Extract:
····················
And yes, sometimes it’s fun!

Below: Yesterday at Green Lake (Thank you, Jayne!)  The winter sun was bright and hitting the trees.  I noticed the long shadows cast by the sun and noted that it was only 2:40pm.  My face looks florid because of the light.  What I love most is the skinny tree-shadow my body is casting in this photo.

And then a complete turn-around in weather today.  The lake was foggy and the weather very cold.  I almost slipped several times on the sidewalk’s thin layer of black ice. The docks were covered in a thin film of frosted ice.  Sky and water merged to form a muted gray.  The photos from today are gems. (Thank you, Gail, for these very cool photos!) My friend Dayna says this photo looks mythical. I agree.  The ducks and geese add mystery to the photo.  Green Lake’s Duck Island seems to float. The fog was so thick that the photos almost look black and white. But the graffiti tells you another story.  In the photo below, the colorful graffiti vividly stands out, looks penciled in, an afterthought-splash of blue. The graffiti tells you the truth of the photo. It is not black and white.

Because of the ice on the docks, the only type of poses I could do safely were balance poses. Yes, oddly, I had a greater chance of slippage with two feet down because there was no grip for my feet!

David Whyte On a whim, I purchased a ticket to hear David Whyte read his poetry last night at the Center for Spiritual Living.  Let me start by saying that, even though I am married to a poet, I don’t always understand poetry when I read it.  It is best for me when I hear it read aloud, preferably by the poet who wrote the poem.  And what is most enjoyable is when the poetry is prefaced by a story, as happened at last night’s reading.

The evening was thought evoking and such a treat for my heart, my spirit, my mind.  Whyte grew up both in Ireland and in England.  It was a delight to hear him speak and read.  He is a master at story telling and poetry reading.  He connects with his audience and I especially love his mastery of the English language.  His words are rich with description.  His imagery transported me to Ireland, to a river, to a talking stone with the face of a sheela na gig carved into it set upon a plinth, to a conference of Catholic nuns seeking out deeper biblical understandings via the words and insight of a poet-heathen, to the Camino de Santiago and to Finisterre, where a pair of boots are burned to symbolize the end of one journey and the start of another.  Whyte’s imagery flowed into my dreams last night.  In my dreams, I walked on water.
····················
Data below:
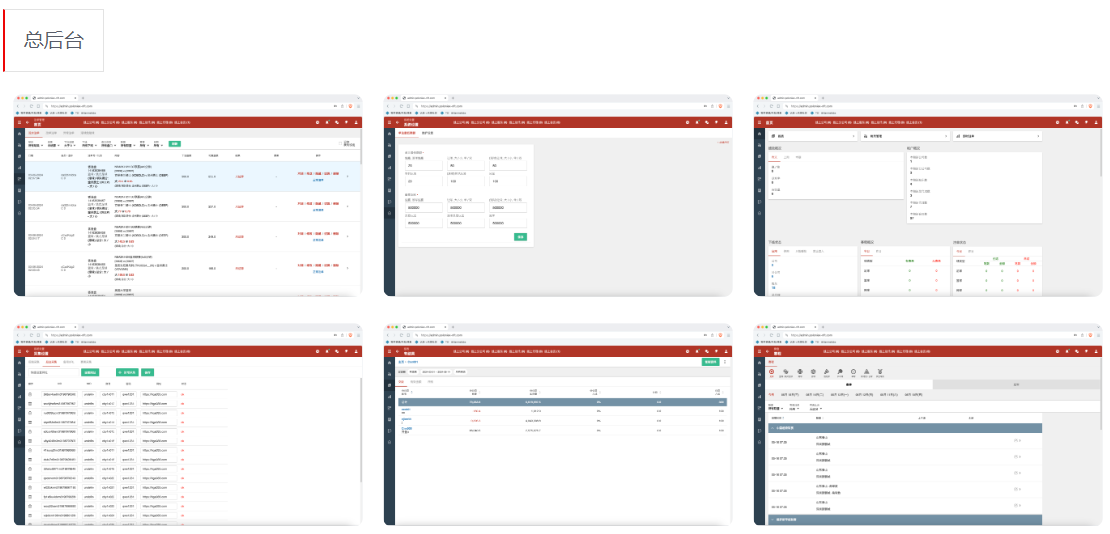Image resolution: width=1110 pixels, height=534 pixels.
Task: Select the second tab in the settings form screenshot
Action: point(427,132)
····················
Problem details: Continue the blog post about Green Lake and the poetry reading from the point where it stops. The listing has no connection to the blog post about Green Lake and the poetry reading.

Answer to the exercise:
David Whyte’s words ask us to waken into this life:

There’s a road always beckoning

Just beyond yourself

is where you need to be.

David Whyte asks us to “drink from a deeper source”:

  • Nature calls out to you, asking difficult questions.
  • Be bigger than yourself.
  • By walking you make the path, the pathless path.
  • Dedicate yourself to the impossible.
  • Step out and get just beyond yourself.

As I write, I hear David reciting his poetry with his style of repetitions.  The words are repeated, the words are repeated, until there is an understanding, until there is an understanding, followed by silence, an understanding followed by silence.

Also of note, David Whyte spoke about friendship:

But no matter the medicinal virtues of being a true friend or sustaining a long close relationship with another, the ultimate touchstone of friendship is not improvement, neither of the other nor of the self, the ultimate touchstone is witness, the privilege of having been seen by someone and the equal privilege of being granted the sight of the essence of another, to have walked with them and to have believed in them, and sometimes just to have accompanied them for however brief a span, on a journey impossible to accomplish alone.

Thank you, David Whyte, for your insight, wisdom, and words on friendship.  I was very moved by the reading last night.  I think it lent to the preciousness of today and to an ever deepening appreciation of the friendships I have cultivated in my life.